How to complete this task: What lines in the records below include the word "Given"? Return each one.

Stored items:
---------------
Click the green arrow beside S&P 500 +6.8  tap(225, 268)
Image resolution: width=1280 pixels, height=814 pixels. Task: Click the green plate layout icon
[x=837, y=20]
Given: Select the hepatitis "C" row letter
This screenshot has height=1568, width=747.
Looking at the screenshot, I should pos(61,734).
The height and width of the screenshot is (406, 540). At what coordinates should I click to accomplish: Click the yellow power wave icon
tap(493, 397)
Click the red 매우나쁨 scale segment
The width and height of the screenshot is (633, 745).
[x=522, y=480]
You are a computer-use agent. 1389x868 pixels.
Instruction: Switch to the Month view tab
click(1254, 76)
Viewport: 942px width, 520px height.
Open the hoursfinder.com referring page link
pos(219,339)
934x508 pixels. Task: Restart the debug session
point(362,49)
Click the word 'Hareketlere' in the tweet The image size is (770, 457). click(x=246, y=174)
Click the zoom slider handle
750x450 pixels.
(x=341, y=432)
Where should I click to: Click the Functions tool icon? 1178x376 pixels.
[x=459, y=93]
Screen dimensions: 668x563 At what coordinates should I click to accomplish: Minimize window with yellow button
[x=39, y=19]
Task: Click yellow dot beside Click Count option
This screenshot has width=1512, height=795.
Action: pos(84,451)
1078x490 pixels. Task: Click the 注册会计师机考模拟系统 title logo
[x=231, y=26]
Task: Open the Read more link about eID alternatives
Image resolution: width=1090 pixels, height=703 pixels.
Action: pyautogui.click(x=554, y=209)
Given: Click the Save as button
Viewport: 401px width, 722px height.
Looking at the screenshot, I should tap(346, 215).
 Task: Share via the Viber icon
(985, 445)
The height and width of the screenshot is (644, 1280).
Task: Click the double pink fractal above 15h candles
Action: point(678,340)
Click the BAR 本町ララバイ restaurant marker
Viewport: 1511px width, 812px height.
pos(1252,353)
---------------
Exercise output:
Given: Select the hepatitis "C" row letter
Given: Click the Save as button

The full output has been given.